▶ _What you have to do_
Copy each of the following items word for word, leaving out the pictures.

═════ Records for this exercise ═════

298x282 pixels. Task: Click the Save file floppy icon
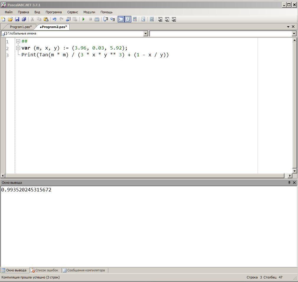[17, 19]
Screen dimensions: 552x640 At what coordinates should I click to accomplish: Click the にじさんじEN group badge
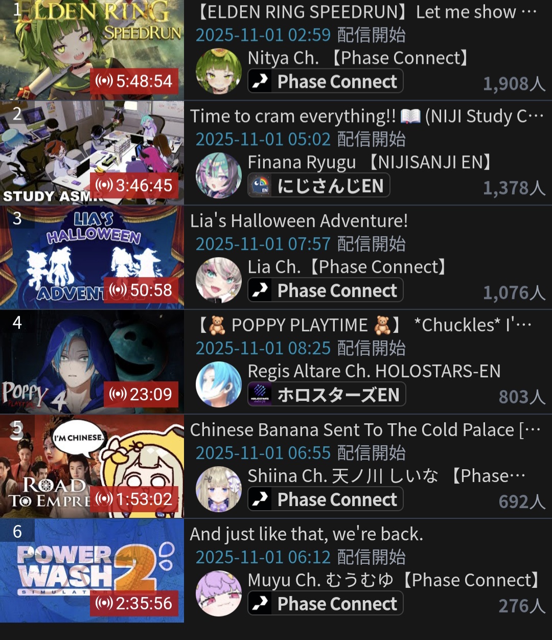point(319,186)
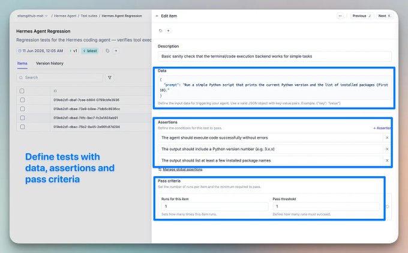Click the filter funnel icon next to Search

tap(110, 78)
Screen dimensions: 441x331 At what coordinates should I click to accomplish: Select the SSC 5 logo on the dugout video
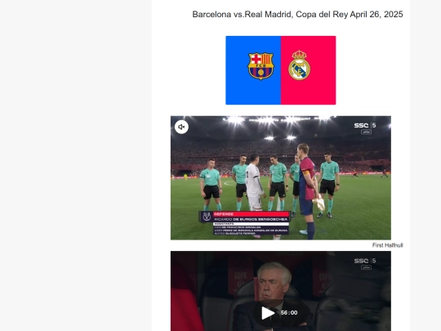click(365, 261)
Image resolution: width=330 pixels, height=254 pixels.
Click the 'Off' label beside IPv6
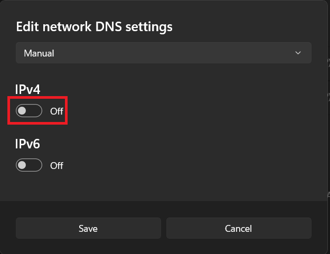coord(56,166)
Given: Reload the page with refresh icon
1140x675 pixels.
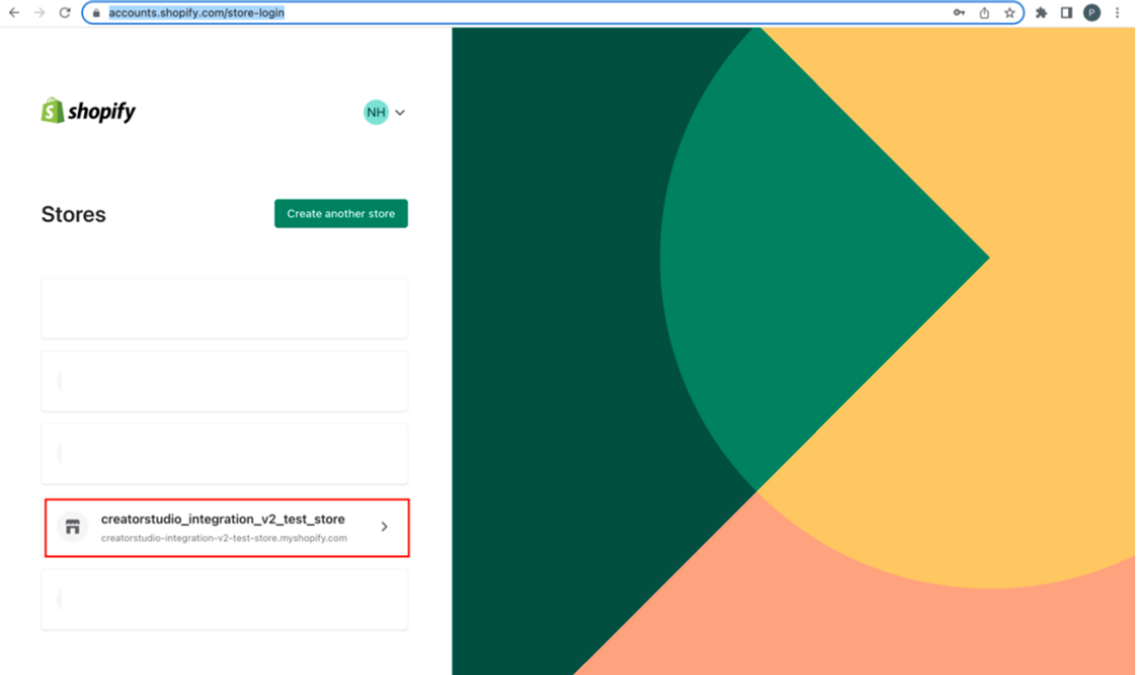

═════

▶ _Answer_
298x282 pixels. Task: Click the Save file floppy icon
[17, 19]
Screen dimensions: 552x640 At what coordinates should I click to accomplish: Click the にじさんじEN group badge
point(319,186)
Click the filter funnel icon next to Search

tap(110, 78)
Screen dimensions: 441x331 At what coordinates should I click to accomplish: Select the SSC 5 logo on the dugout video
click(365, 261)
Image resolution: width=330 pixels, height=254 pixels.
Click the 'Off' label beside IPv6
coord(56,166)
Given: Reload the page with refresh icon
1140x675 pixels.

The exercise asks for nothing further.